This post is from 2013 and is something I still think about often. A couple of things to share before you read this:
- my pops six years later is still doing remarkably well. He exercises daily, travels, and remains a Super Human. This is due in large part to my mother’s continued strength, focus, and optimism. She too is a Super Human.
- this post has its foundation in a few survey questions in particular from School Workplace Satisfaction Survey. What would you and your colleagues say to questions such as these?
I ask my colleagues for help when I need it.
I avoid competing with others in unhealthy ways.
I maintain a balance between work time and personal time without feeling guilty.
So thanks for reading, take good care of yourself, and be well.
The people I work for are passionate. They’re passionate about their jobs. They have a mission. They work long hours, sometimes under amazing stress, and do it year after year. They come in early to work and stay late. They volunteer for extra work almost constantly. They’re driven by purpose and a calling. “All hands on deck” is a daily reality. They’ll do just about whatever it takes to get the job done. You’d almost think they’re superhuman. Almost. But they’re not. Either are you. Superhuman only exists in comic books.
Let’s talk about this. We’ll use my remarkable mother as an example.
My parents have been through the gauntlet over the past few years. My dad was diagnosed with Parkinsons. Parkinsons is horrible. There’s nothing cool about it. My dad has handled the news amazingly and has tackled his treatment with astounding energy, grace, and focus. He’s rocking it. My mom and dad do daily exercises together. He works on physical and vocal therapy. He works out at the gym. He’s fit, strong, hilarious, and altogether impressive.
Recently, in order to maximize their time and energy together, my parents decided to sell the house where they raised me and brother and have lived for the past 33 years. Under any circumstance, this is a really difficult decision. Under these conditions, it’s acutely tough. They’re moving into a condo just a couple of blocks away from their house so they can retain their community while streamlining their lifestyle. They’re renovating the new place and after visiting yesterday to see the new construction, I’m sort of thinking we should sell our house and move into a condo. It’s going to be fly.

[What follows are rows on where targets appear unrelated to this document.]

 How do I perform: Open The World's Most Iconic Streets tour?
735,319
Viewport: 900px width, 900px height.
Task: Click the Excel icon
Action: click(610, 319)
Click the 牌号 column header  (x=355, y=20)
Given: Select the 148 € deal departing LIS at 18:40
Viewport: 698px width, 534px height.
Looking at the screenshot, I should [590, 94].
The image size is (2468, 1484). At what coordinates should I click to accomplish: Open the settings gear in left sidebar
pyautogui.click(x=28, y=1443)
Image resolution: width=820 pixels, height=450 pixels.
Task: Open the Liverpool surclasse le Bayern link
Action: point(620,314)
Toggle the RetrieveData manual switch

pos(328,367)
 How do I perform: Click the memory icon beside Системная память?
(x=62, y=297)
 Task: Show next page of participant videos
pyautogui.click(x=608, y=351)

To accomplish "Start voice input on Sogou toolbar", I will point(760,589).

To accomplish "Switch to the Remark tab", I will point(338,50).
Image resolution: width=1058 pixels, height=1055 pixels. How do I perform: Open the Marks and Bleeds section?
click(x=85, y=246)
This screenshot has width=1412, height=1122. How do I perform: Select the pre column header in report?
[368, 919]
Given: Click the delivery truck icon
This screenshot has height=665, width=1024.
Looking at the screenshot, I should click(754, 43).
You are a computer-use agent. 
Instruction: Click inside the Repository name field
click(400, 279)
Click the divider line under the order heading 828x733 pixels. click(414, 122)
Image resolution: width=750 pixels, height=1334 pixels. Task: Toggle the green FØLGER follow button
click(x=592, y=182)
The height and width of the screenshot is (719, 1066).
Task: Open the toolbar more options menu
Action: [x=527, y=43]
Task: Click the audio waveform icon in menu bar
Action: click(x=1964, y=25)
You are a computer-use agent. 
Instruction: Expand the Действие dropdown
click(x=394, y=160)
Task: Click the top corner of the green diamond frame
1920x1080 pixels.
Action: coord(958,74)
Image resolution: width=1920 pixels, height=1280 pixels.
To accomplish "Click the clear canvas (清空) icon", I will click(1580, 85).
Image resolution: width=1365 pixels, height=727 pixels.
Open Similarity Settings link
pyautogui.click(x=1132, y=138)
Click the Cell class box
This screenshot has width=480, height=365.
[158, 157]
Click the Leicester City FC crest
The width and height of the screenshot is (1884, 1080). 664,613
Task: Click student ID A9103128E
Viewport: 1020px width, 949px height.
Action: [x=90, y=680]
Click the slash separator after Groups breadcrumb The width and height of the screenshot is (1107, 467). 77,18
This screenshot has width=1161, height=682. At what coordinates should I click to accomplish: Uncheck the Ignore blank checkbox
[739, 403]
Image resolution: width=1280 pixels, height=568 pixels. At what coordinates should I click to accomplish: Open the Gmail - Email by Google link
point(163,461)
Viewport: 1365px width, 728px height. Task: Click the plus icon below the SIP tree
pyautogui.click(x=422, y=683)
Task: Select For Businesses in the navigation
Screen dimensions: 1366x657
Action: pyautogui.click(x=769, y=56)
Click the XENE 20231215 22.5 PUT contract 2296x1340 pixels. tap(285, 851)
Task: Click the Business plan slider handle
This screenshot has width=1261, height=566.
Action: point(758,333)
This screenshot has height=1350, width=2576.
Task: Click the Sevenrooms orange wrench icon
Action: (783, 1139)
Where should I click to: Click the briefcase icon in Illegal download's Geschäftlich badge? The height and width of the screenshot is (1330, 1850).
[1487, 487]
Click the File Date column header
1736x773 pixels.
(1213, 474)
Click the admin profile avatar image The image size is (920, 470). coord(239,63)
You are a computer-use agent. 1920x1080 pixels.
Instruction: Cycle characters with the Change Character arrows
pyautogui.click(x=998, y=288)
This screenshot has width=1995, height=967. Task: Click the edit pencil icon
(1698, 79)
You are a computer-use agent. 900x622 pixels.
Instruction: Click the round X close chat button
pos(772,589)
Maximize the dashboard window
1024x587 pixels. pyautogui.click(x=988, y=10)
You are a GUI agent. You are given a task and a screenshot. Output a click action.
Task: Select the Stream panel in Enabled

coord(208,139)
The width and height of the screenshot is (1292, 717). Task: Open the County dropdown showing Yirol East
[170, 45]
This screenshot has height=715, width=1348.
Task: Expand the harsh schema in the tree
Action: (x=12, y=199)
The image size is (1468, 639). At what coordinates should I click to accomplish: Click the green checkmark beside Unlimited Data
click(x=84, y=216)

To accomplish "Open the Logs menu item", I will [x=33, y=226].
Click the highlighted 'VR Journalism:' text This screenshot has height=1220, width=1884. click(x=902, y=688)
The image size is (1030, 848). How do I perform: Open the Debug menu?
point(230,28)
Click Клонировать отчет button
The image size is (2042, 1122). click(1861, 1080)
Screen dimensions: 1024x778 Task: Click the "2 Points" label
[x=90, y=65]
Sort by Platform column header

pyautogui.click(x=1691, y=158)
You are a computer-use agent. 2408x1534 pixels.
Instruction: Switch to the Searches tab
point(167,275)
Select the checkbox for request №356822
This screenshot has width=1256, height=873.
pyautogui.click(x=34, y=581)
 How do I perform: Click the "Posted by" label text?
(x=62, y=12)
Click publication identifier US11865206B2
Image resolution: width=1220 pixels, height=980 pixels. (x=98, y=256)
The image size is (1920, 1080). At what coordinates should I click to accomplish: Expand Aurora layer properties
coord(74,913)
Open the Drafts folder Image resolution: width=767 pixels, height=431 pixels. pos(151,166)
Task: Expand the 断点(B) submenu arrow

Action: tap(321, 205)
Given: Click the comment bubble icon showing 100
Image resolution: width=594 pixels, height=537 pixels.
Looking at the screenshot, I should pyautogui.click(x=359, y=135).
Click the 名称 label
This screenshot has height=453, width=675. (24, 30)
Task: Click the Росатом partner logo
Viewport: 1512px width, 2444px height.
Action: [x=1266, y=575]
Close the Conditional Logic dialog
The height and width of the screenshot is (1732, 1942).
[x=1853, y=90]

A few weeks ago, as they were selling their house, packing, cleaning, planning, and preparing for the next steps of life, the entirety of the situation hit my mom hard. Added all together, she was simply exhausted. Emotionally, physically, personally, and probably even spiritually. And for good reason. My mom is a resilient, strong, energetic, generous, and loving person. She has held everything together for years now and is tireless. Like many of the people I work around, she too has something that at times seems superhuman.
But no matter how resilient or how committed we are, we all have our limits. And she had reached hers.
Which got me to thinking: it is quite possible for us to be a “super human.” It’s entirely impossible to be “superhuman.” My mom is indeed a “super human.” Her capacity to help others in need is beyond compare. The world needs people like her. The world needs lots of people like her. But people like her (and likely like you) need to be careful.
Having immense compassion or purpose is a risky thing. A deep desire to work for the improvement of others, while commendable, is also something to be treated with caution. If we start to actually believe that we might be “superhuman,” it’s likely we’re going to miss or ignore sensible warning signs that we’ve reached our natural limits. Our ability to remain a “super human” is almost entirely contingent on our own mindfulness of our personal capacity. And by the way, I don’t care how awesome you think you are – we all can reach unsustainable levels of effort for others. It’s called being human.
I admit that I grow frustrated (and a bit cynical) when I see people responding to exactly this message with either delusional declarations of other-worldly stockpiles of energy or latent guilt from looking out for themselves. Stop it! Get over yourself! You’re awesome. But you’re not THAT awesome! You’re human. And humans are only pretty awesome. Since ancient times we’ve invented mythology to create real superhumans. I’ve never personally met a Thor, Athena, Super Man, or Wonder Woman. They’re the stuff of fiction.